-- What you are asked to do --
Transcribe, exactly and without pictures, the lines below from the line with "The image size is (1335, 896)." to the line with "Image resolution: width=420", both ends included, and no others.

### Provided data ###

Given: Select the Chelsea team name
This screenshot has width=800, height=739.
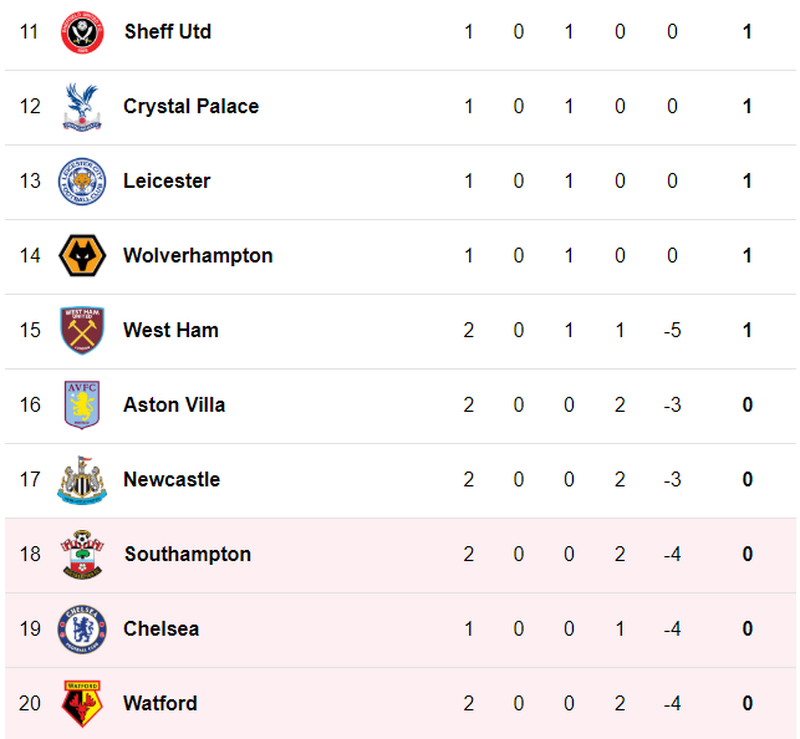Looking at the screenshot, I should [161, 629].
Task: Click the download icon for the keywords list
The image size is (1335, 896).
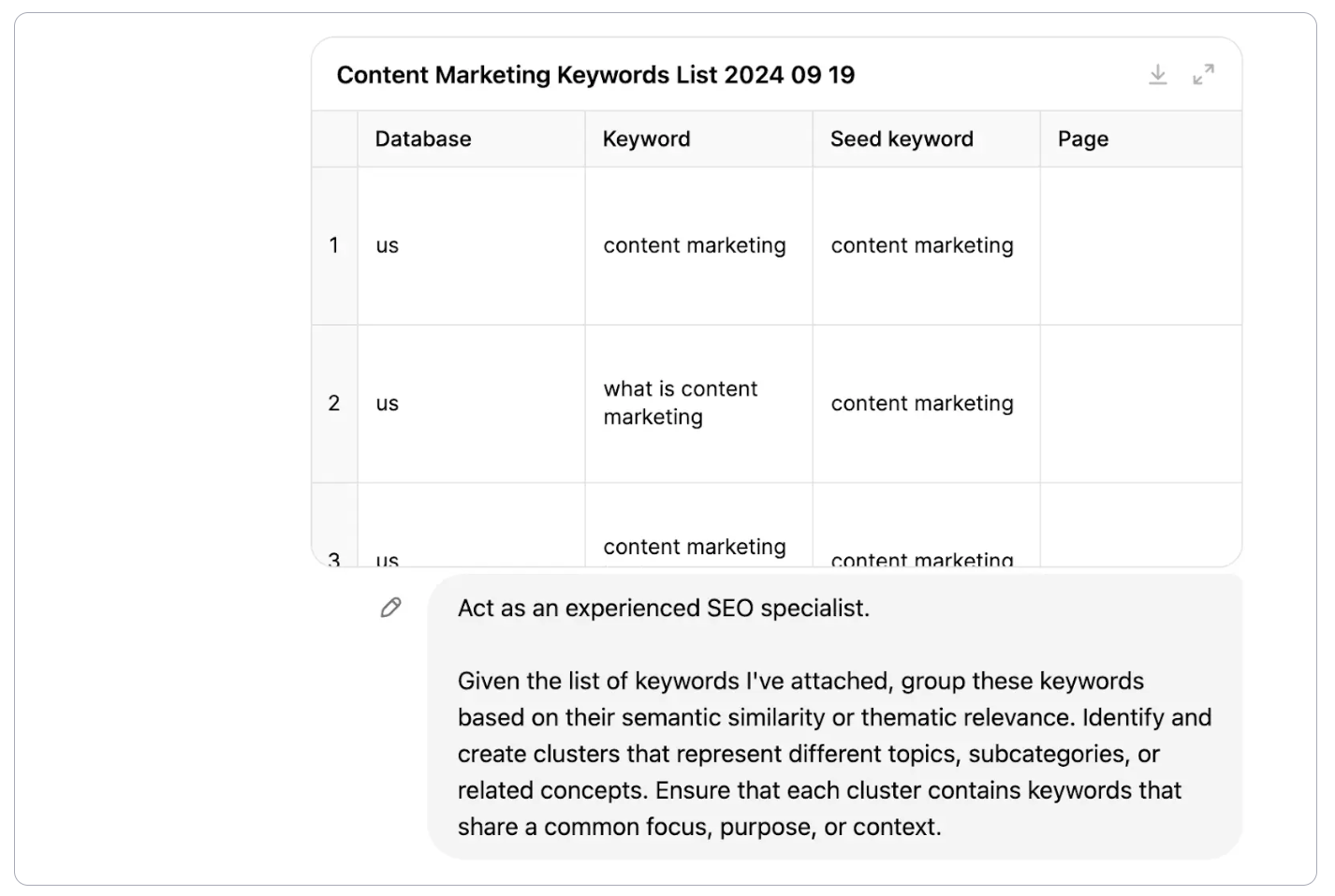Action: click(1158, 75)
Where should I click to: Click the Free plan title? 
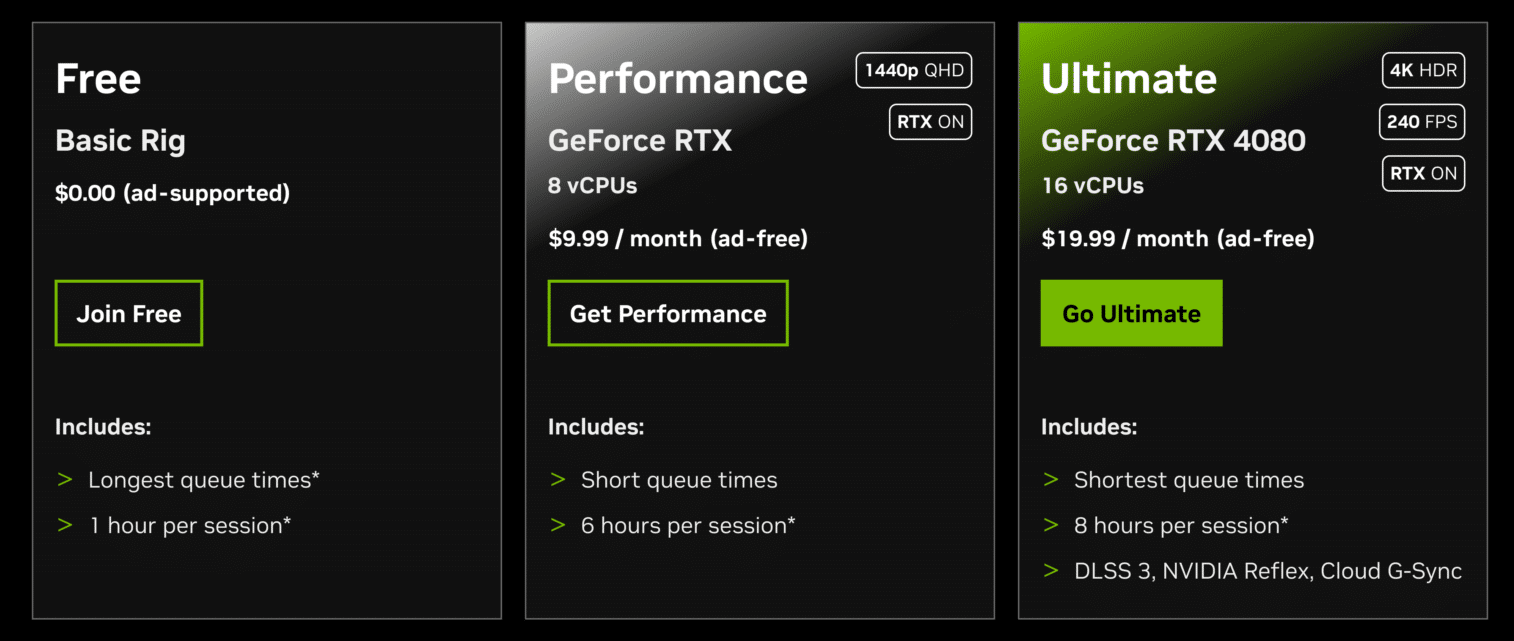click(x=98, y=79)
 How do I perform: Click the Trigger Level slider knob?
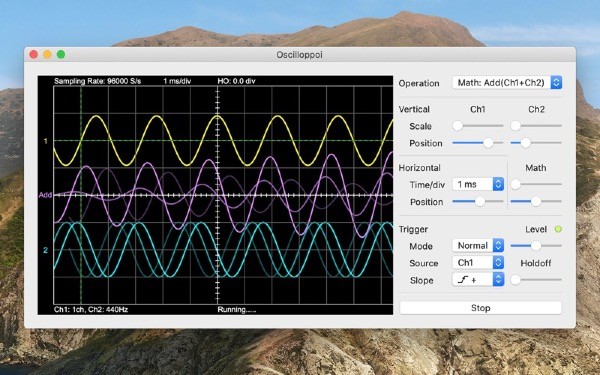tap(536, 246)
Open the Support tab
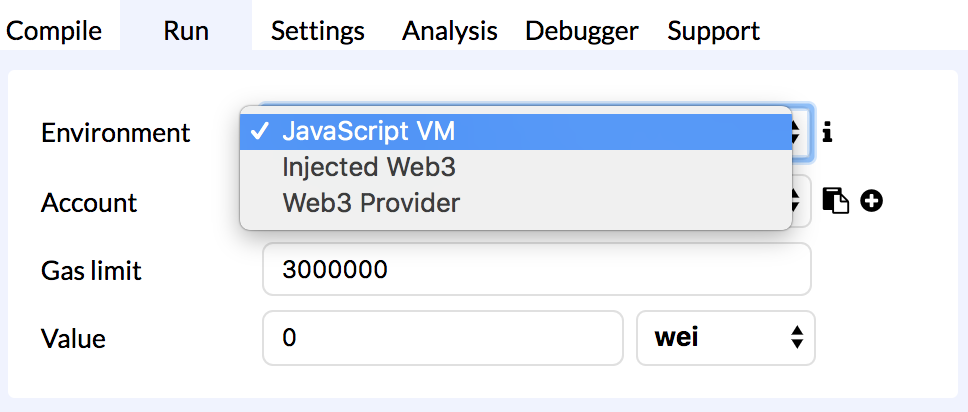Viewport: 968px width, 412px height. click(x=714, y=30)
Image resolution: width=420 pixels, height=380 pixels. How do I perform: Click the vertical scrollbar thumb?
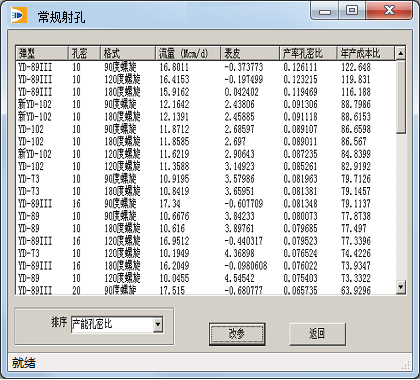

###
### Provided data ###

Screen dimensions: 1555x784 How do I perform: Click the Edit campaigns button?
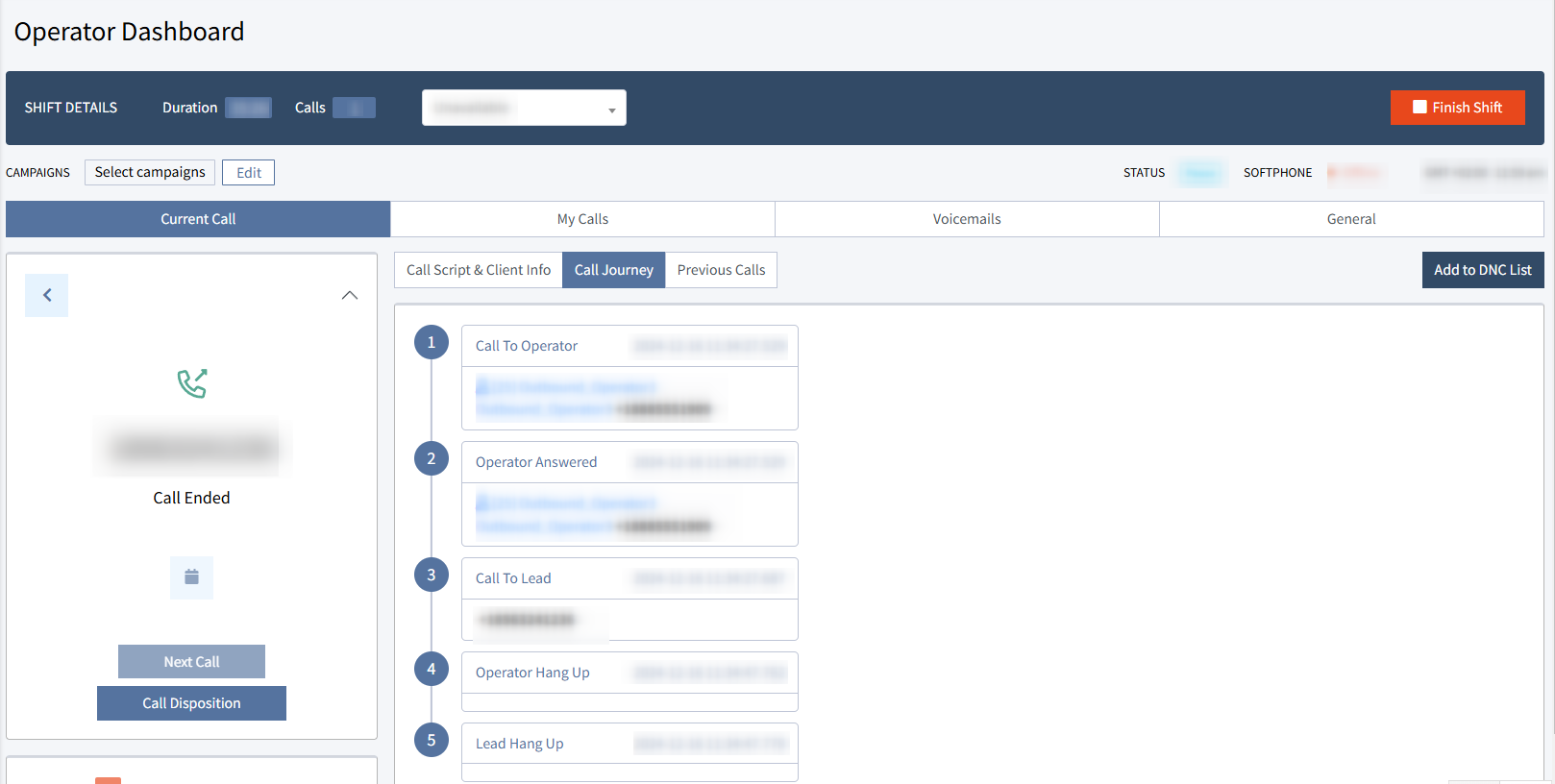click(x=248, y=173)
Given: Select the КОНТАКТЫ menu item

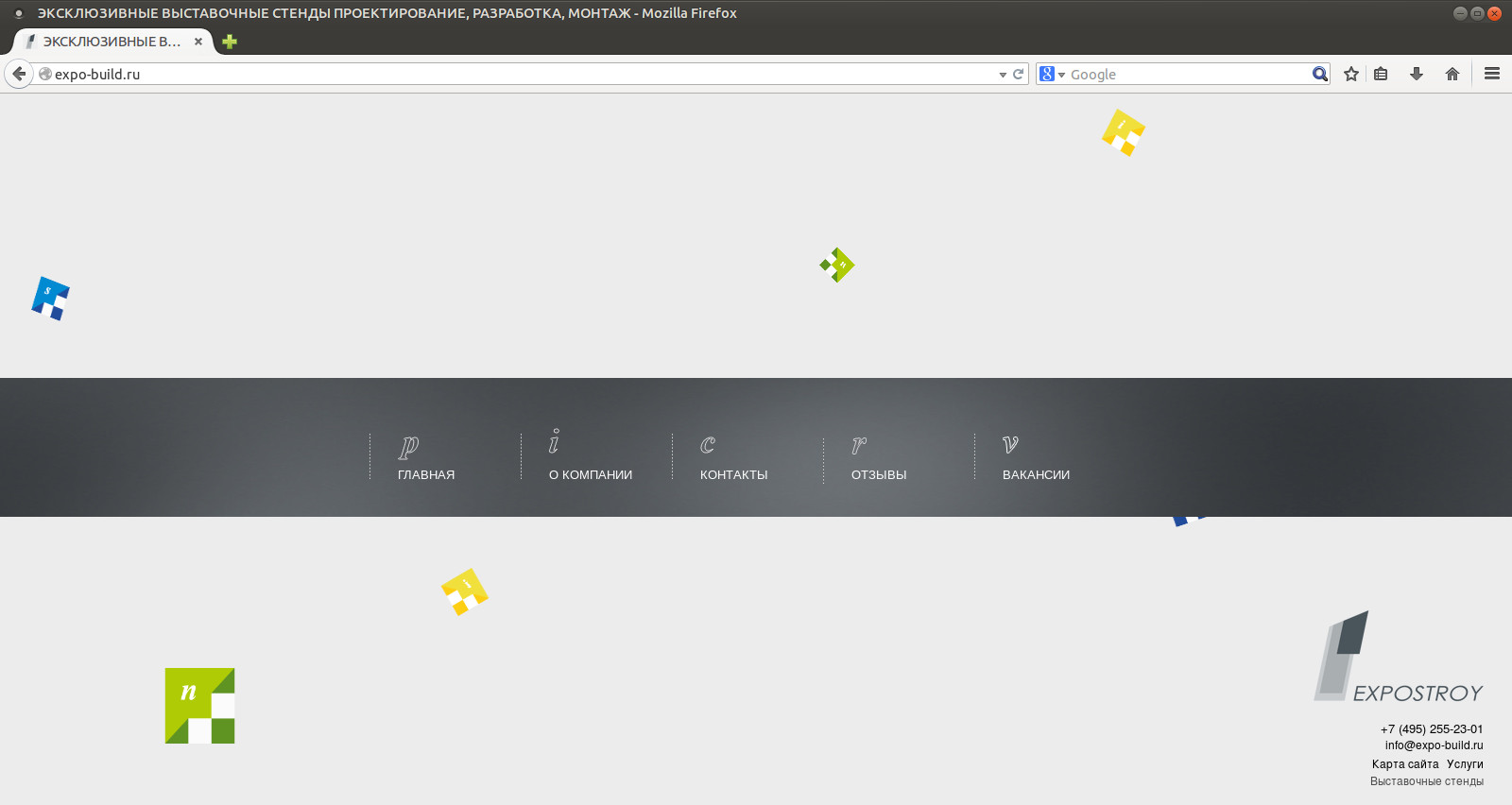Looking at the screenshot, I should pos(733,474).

###
### Provided data ###

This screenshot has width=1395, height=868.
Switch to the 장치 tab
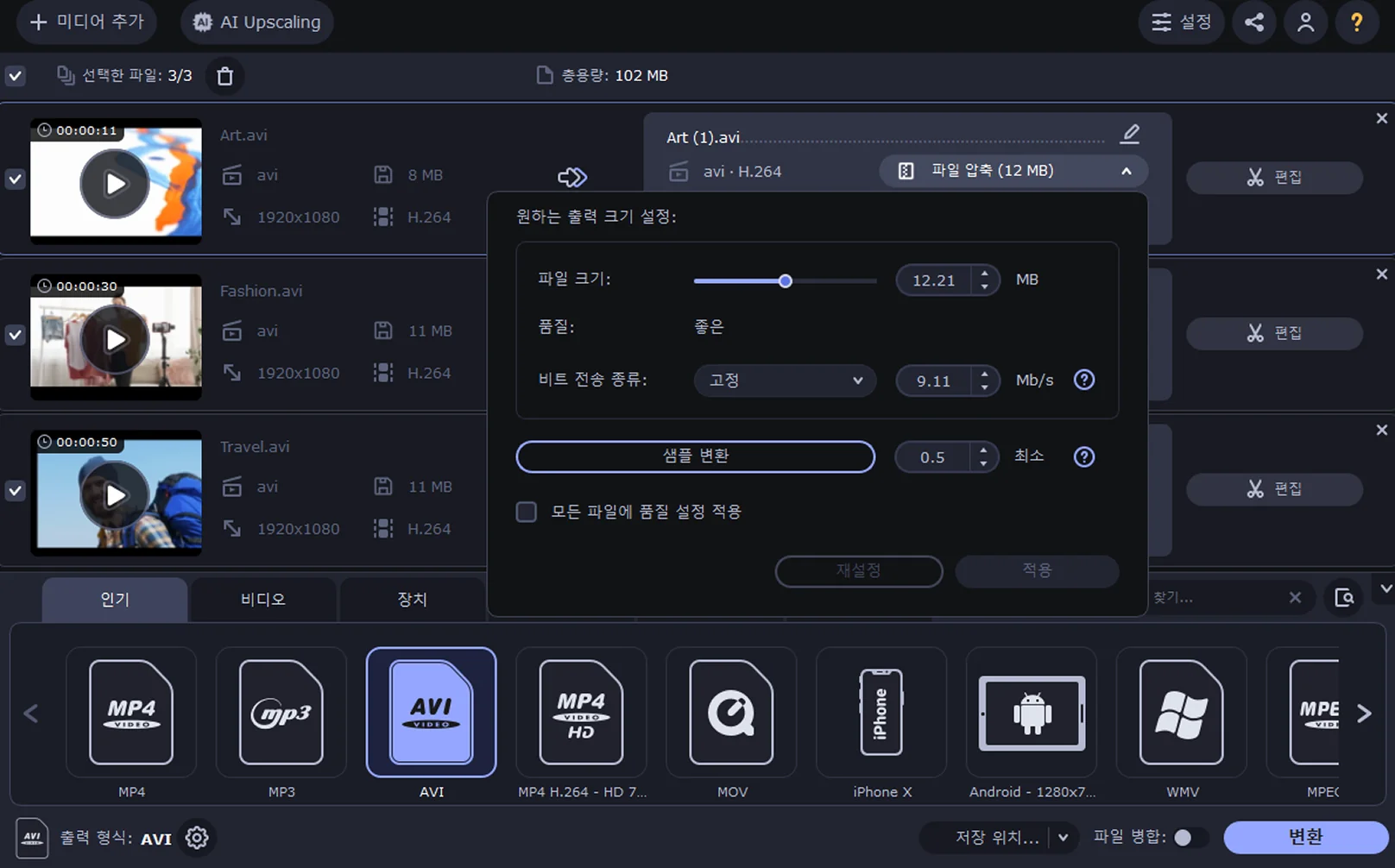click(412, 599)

###

-- Answer for this exercise --
The image size is (1335, 896).
Action: click(1158, 75)
Where should I click to: Click the Free plan title? 
click(x=98, y=79)
 How do I perform: Click the Trigger Level slider knob?
tap(536, 246)
Open the Support tab
Viewport: 968px width, 412px height. click(x=714, y=30)
Image resolution: width=420 pixels, height=380 pixels. How do I perform: Click the vertical scrollbar thumb?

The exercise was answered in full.